Daniel W. Drezner
There’s more to statecraft that expected utility calculations
Last night, the Indianapolis Colts stormed back from 17 points down against the New England Patriots to win a gripping game by the score of 35-34. After the game, the most talked-about play was the Patriots’ decision to go for it on a fourth down play with two yards to go at their own 28 yard line with ...
Last night, the Indianapolis Colts stormed back from 17 points down against the New England Patriots to win a gripping game by the score of 35-34. After the game, the most talked-about play was the Patriots’ decision to go for it on a fourth down play with two yards to go at their own 28 yard line with a little more than two minutes remaining and the Colts down by 6 points.
Rather than punt the ball, Patriots coach Bill Belichick defied coventional wisdom and decided to go for it. Had they converted the down, the game would have effectively been over. Instead, they fell a yard short. The Colts therefore gained possession about 35-40 yards closer to the Patriots’ end zone than if the Pats had punted.
The Boston press and national press have raked Belichick over the coals for this play call. You know, stuff like, "Everyone knows by now he should have played the percentages and punted the ball from his own 28-yard line with just two minutes left in regulation against the Colts." Are they right to do so? Over at his Freakonomics blog, Steve Levitt defends Belichick:
Here is why I respect Belichick so much. The data suggest that he actually probably did the right thing if his objective was to win the game. Economist David Romer studied years worth of data and found that, contrary to conventional wisdom, teams seem to punt way too much. Going for a first down on fourth and short yardage in your end zone is likely to increase the chance your team wins (albeit slightly). But Belichick had to know that if it failed, he would be subjected to endless criticism.

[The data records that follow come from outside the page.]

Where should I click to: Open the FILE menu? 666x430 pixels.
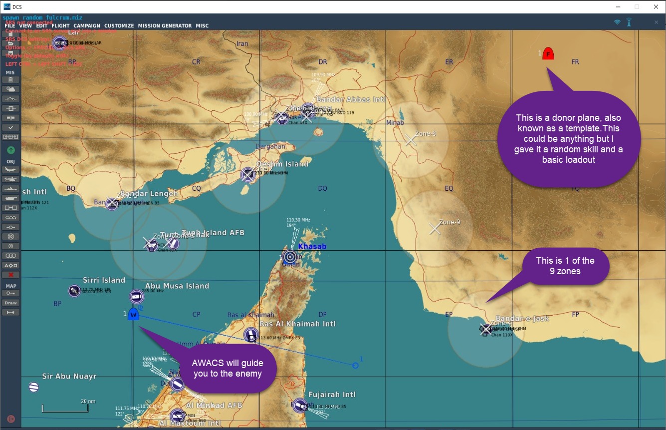9,26
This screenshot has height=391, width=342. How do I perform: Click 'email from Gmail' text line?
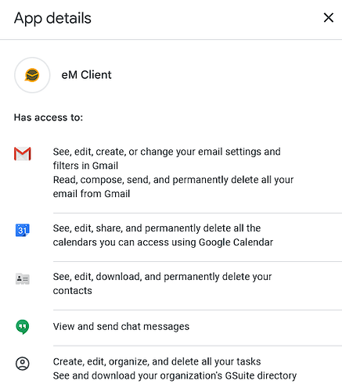[x=92, y=194]
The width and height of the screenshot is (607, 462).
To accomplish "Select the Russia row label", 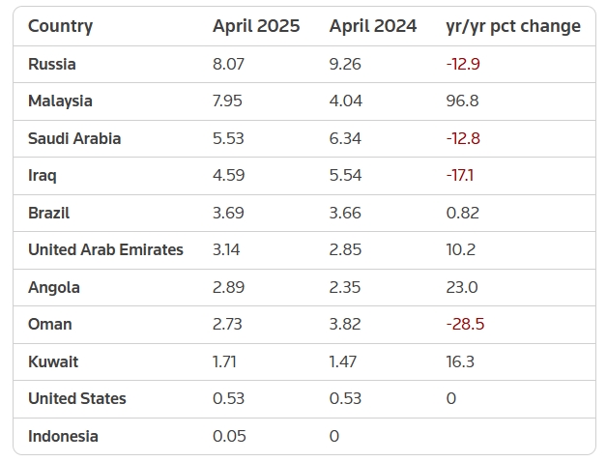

If his team had gotten the first down and the Patriots won, he would have gotten far less credit than he got blame for failing…. What Belichick proved by going for it last night is that 1) he understands the data, and 2) he cares more about winning than anything else.
Is Leavitt correct? Thanks to Football Outsiders, you can fill out your own percentages and see which decision maximizes your expected utility. Or you can read the Boston Globe‘s Adam Kilgore and appreciate the historical percentages:
According to [AdvancedNFLStats.com Brian] Burke’s tabulation, going for the first down gave the Patriots a 79 percent chance of winning. Punting gave them a 70-percent chance to win. Even after Burke made tweaks, the win probability never dipped in favor of the punt. If anything, factoring in how explosive the Colts’ offense is, the team-specific adjustments only made going for it more favorable.
“A lot of criticism is probably way over the top,’’ Burke said. “At the very least, it’s defensible. It’s not crazy. It’s not reckless.’’
Of course, the problem with football — and politics — is that decision-makers are usually judged by the quality of the outcomes rather than the quality of the processes. So, the result in both worlds is often excessive risk-aversion.
And so this blog post might end with absolution for Bill Belichick and a plea for a stronger appreciation for expected-utility analysis. Except life is not that simple.
On that play, it appears that Belichick made the right call. Except that Belichick also did the following things before making that call:
- Called his last two time-outs during the series, thereby removing his ability to challenge a ruling on the field during the crucial play;
- Decided, on third down and two, to call a pass play rather than a running play, which would have run more time off the clock and made the fourth down percentages a little easier.
- Traded Richard Seymour to the Raiders in the pre-season, stripping his defensive line of any depth. Not surprisingly, his starters were pretty gassed by the end of the Colts game.
Sooooo… it’s possible to defend Belichick’s call on fourth down as the rational, utility-maximizing decision, but conclude that he committed a series of small blunders that got the Patriots to the point where they had to convert a high-risk, high-reward play. In other words, sometimes the criticized decision might be the right one to make, but the decisions that structured the controversial choice might not have been.
Question to readers: Looking at the Obama administration’s foreign policy, which move echoes Belichick’s play-calling?